The most common types of electrical laws in complex forms are Ohm's Law, Kirchhoff's Laws, and Faraday's Law. Ohm's Law states that the current through a conductor is directly proportional to the voltage and inversely proportional to the resistance. Kirchhoff's Laws deal with the conservation of energy and charge in a circuit. Faraday's Law describes the relationship between a changing magnetic field and an induced electric field.

## 2. How do these laws apply to complex electrical circuits?

In complex electrical circuits, these laws are used to analyze and predict the behavior of the circuit. Ohm's Law can be used to calculate the voltage, current, and resistance in a circuit. Kirchhoff's Laws can be used to determine the voltage and current at different points in the circuit. Faraday's Law can be used to understand the effects of changing magnetic fields on the circuit.

## 3. What are some examples of complex electrical circuits?

Examples of complex electrical circuits include AC circuits, circuits with multiple resistors or capacitors, and circuits with transistors or diodes. These circuits often require the use of the aforementioned electrical laws to analyze and design them.

## 4. How do complex electrical laws impact everyday life?

Complex electrical laws play a crucial role in modern technology and everyday life. They are used in the design and functioning of electronic devices such as smartphones, computers, and household appliances. They also play a significant role in the generation, transmission, and distribution of electricity for powering homes, businesses, and industries.

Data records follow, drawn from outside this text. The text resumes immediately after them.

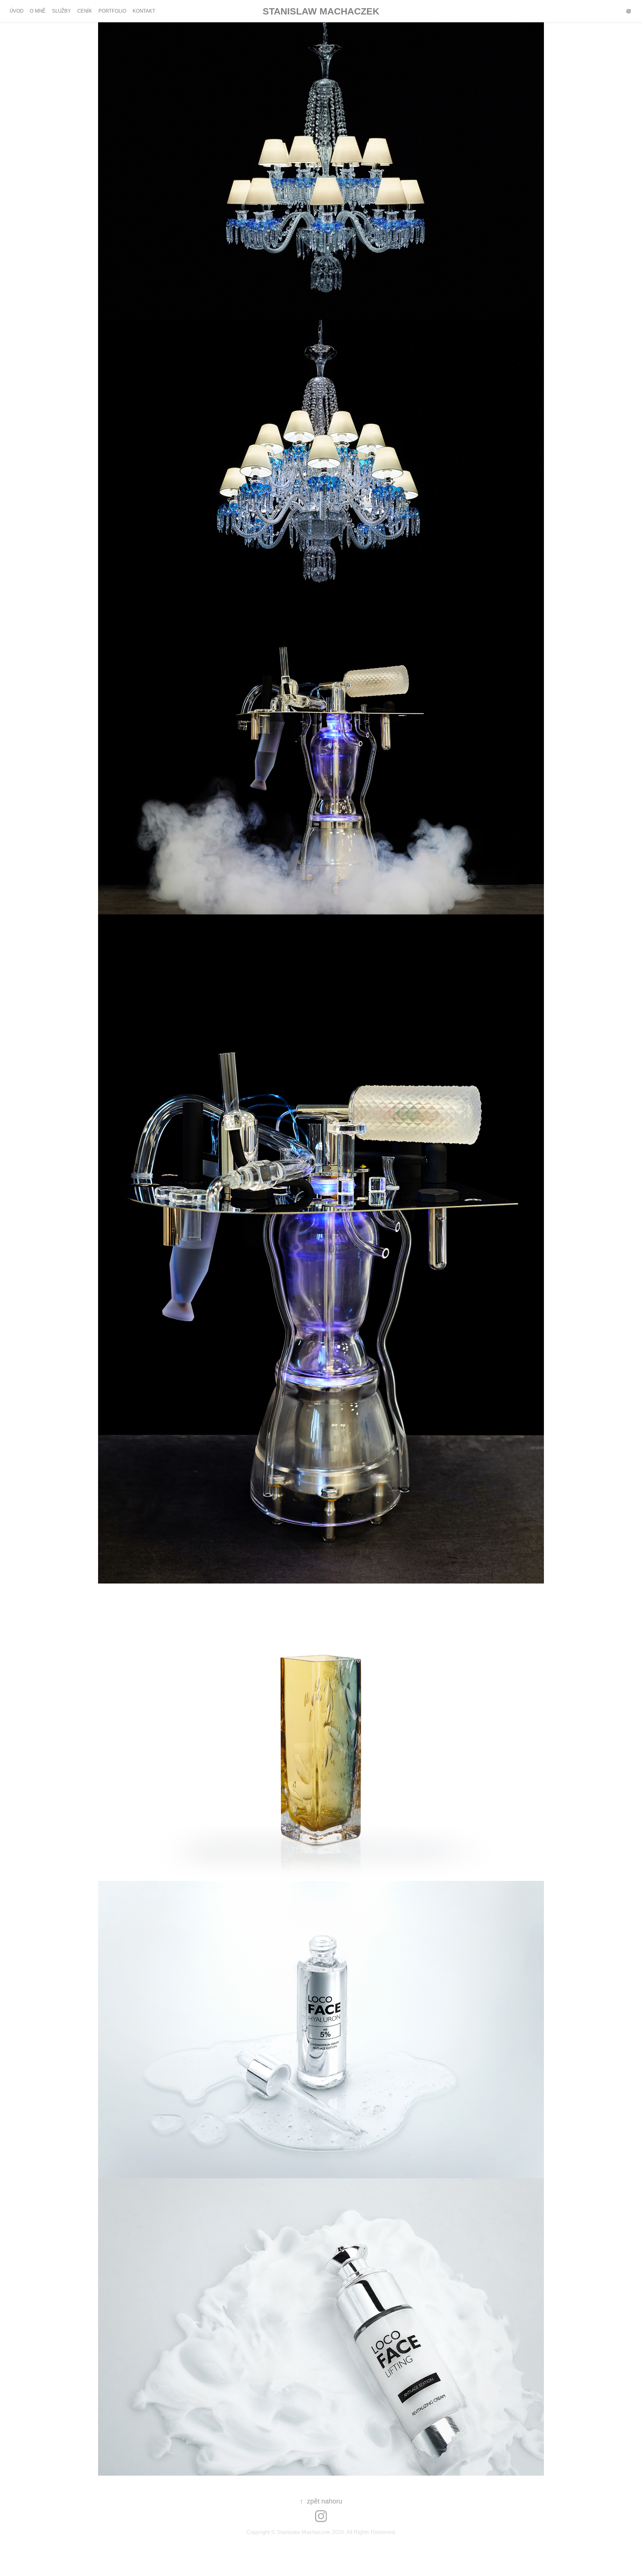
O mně (38, 11)
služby (61, 11)
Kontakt (144, 11)
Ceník (84, 11)
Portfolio (112, 11)
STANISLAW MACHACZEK (321, 11)
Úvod (16, 11)
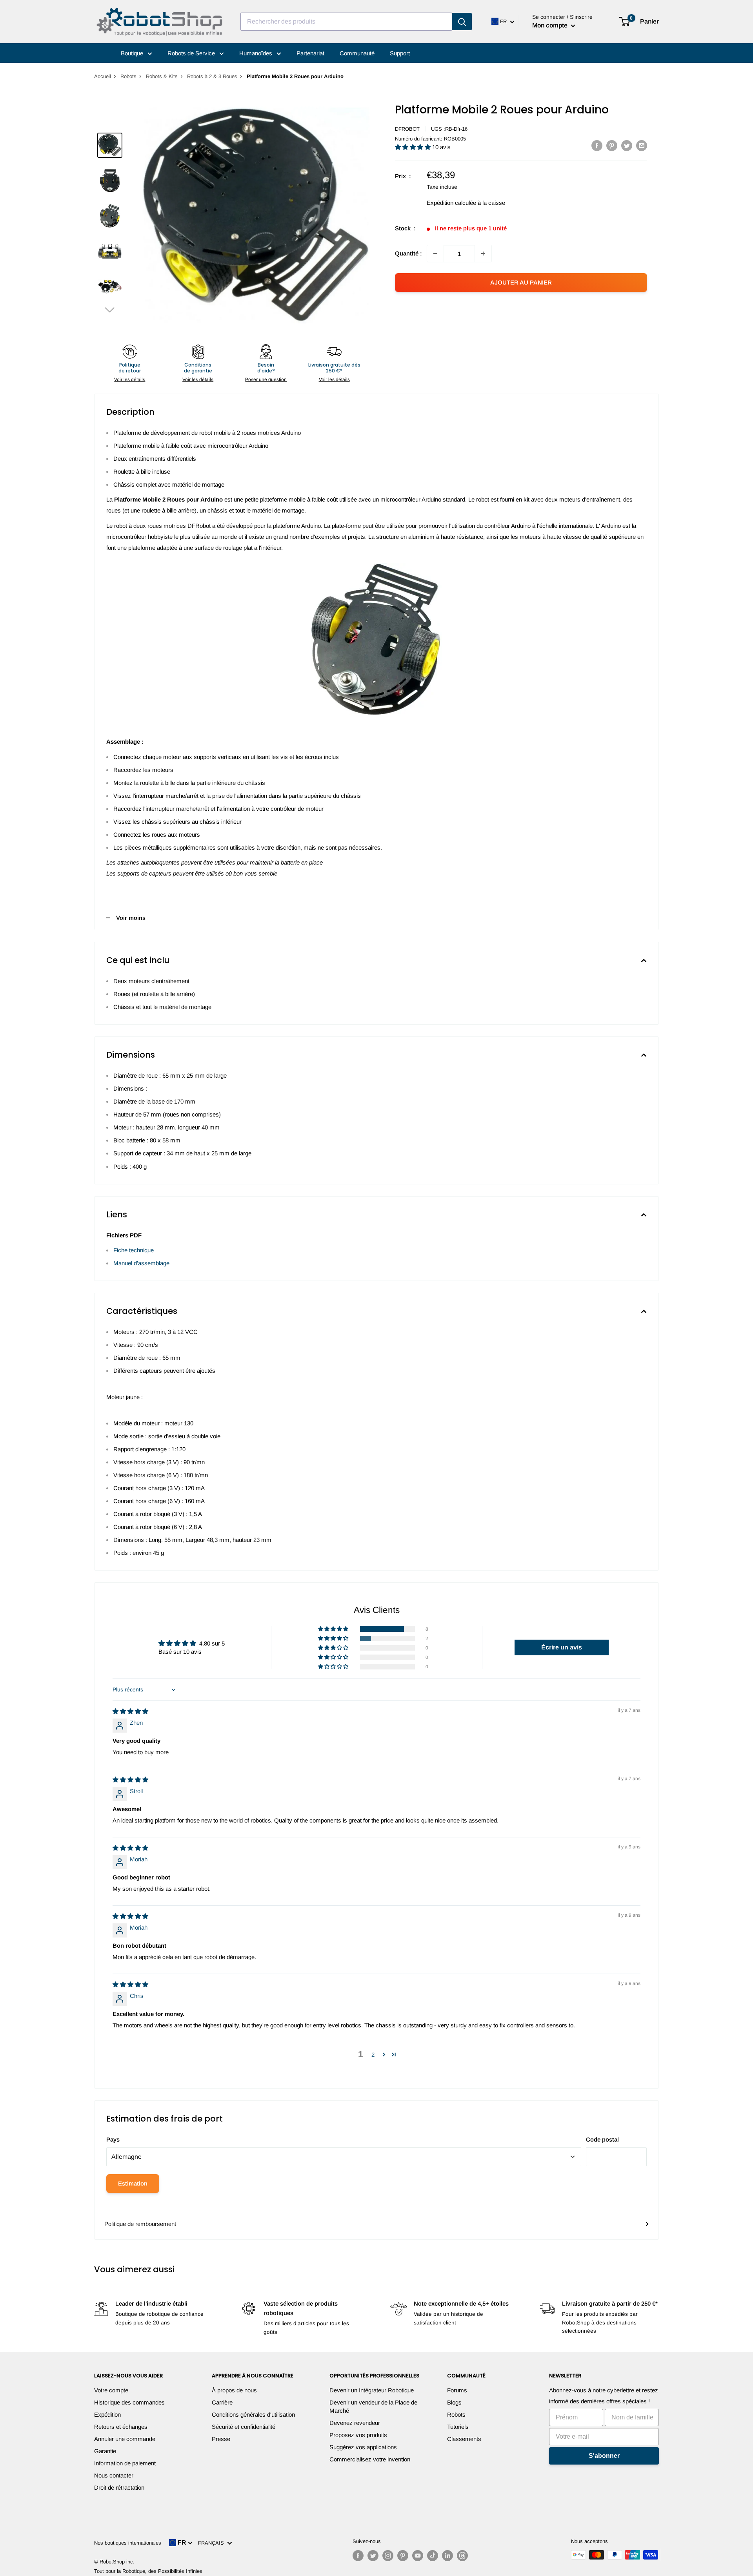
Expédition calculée (451, 202)
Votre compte (111, 2390)
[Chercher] (462, 21)
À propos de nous (234, 2390)
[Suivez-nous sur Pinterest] (402, 2555)
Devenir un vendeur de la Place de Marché (373, 2406)
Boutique (133, 53)
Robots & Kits (162, 76)
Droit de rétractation (119, 2487)
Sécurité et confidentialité (243, 2426)
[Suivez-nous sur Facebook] (358, 2555)
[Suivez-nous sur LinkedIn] (447, 2555)
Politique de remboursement (140, 2223)
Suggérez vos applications (363, 2447)
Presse (221, 2439)
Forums (457, 2390)
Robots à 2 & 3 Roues (212, 76)
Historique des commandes (129, 2402)
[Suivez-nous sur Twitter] (372, 2555)
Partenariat (310, 53)
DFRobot (407, 129)
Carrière (222, 2402)
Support (400, 53)
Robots (128, 76)
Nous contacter (113, 2475)
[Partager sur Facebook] (596, 145)
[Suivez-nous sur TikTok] (432, 2555)
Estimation (132, 2183)
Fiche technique (133, 1250)
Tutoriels (458, 2426)
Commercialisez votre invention (369, 2459)
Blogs (454, 2402)
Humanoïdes (256, 53)
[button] (110, 309)
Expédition (107, 2414)
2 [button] (373, 2054)
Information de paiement (125, 2463)
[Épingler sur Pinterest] (611, 145)
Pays (113, 2139)
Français (212, 2543)
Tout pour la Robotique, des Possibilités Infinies (148, 2571)
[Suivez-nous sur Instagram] (387, 2555)
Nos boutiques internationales (127, 2543)
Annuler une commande (124, 2439)
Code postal (602, 2139)
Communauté (357, 53)
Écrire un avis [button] (561, 1647)
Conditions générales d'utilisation (253, 2414)
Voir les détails (129, 379)
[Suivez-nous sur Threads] (462, 2555)
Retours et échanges (120, 2426)
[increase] (483, 253)
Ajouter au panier (521, 282)
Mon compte (550, 25)
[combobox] (346, 22)
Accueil (102, 76)
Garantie (105, 2451)
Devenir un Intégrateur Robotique (371, 2390)
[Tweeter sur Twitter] (626, 145)
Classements (464, 2439)
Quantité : (408, 253)
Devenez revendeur (354, 2422)
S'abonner (604, 2455)
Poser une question (266, 379)
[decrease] (435, 253)
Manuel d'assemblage (141, 1263)
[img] (130, 1711)
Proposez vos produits (358, 2435)
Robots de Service (191, 53)
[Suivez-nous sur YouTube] (417, 2555)
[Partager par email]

## 5. What are some challenges in understanding complex forms of electrical laws?

One of the main challenges in understanding complex forms of electrical laws is the mathematical and abstract nature of these laws. It may require a strong foundation in mathematics and physics to fully comprehend and apply these laws. Additionally, complex circuits often involve multiple components and interactions, making it challenging to analyze and predict their behavior accurately.